This Earth Day, Corporate Accountability is the Inconvenient Truth
The Huffinston Post

The great green bandwagon that has come of age this Earth Day has been a very long time coming. With Rachel Carson's 1963 Silent Spring and Earth Day 1970 and the first arrests at the Seabrook Nuke in 1976 and the decades of writing and marching and organizing and fundraising, the landmarks to a growing green consciousness are epic.

The past fifty years have seen the rise of the movements for civil, gay, and women's rights; for an end to nuclear bomb testing and atomic power plants; for peace in Vietnam, central America and Iraq; for the right to open access and accurate vote counts in elections that cannot again be stolen, and much much more.

These national and global campaigns have been accompanied by never-ending battles at the grassroots, against Jim Crow, for equal housing, against local polluters, for paper ballots, and for an ever-growing range of vital causes that demand human attention if we are to retain our rights and dignity.

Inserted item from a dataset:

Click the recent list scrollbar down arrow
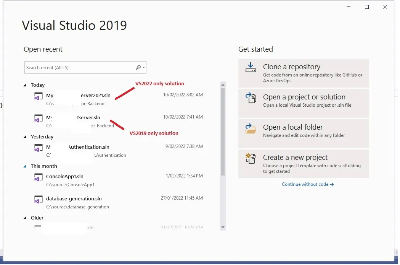Screen dimensions: 400x265 pos(223,228)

This on-going grassroots fervor is the essence of democracy, the lifeblood of our ability to survive and grow.

Today, another specific cause---this time the environment---has finally become fashionable.

But this moment has been long delayed by big corporations that profit immensely from the destruction of the Earth, and that intend to continue.

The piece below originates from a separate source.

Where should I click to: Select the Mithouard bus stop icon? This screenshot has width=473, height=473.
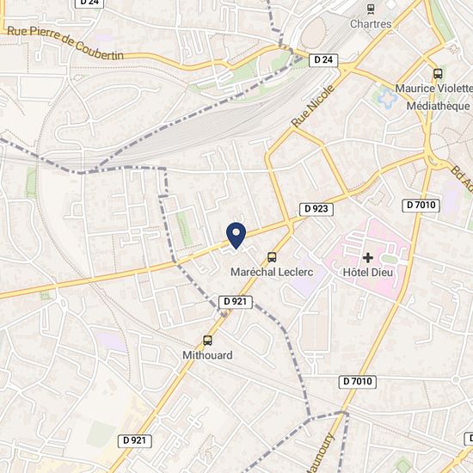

It comes with a classic hijack---the theft of imagery. It's now the height of corporate fashion to be painted green.

Many companies have indeed come around, and deserve their new badge of honor. But some paint themselves green no matter how much harm they do.

From Exxon to Ford, from Mobil to Monsanto, the world's worst polluters buy fuzzy, feel-good advertising with an environmental message. Columnists and politicians who have pushed catastrophic policies like utility deregulation and the war in Iraq now genuflect at the media's green altar. Without a hint of irony, some even claim authorship of a movement they've scorned for decades.

To be sure, we can be thankful for genuine progress. But some of this advertising costs more than what the companies spend to actually save the planet.

It is absolutely true that individual behavior is a core element of our eco-crisis. Each of us bears some guilt for our part in fouling our global nest.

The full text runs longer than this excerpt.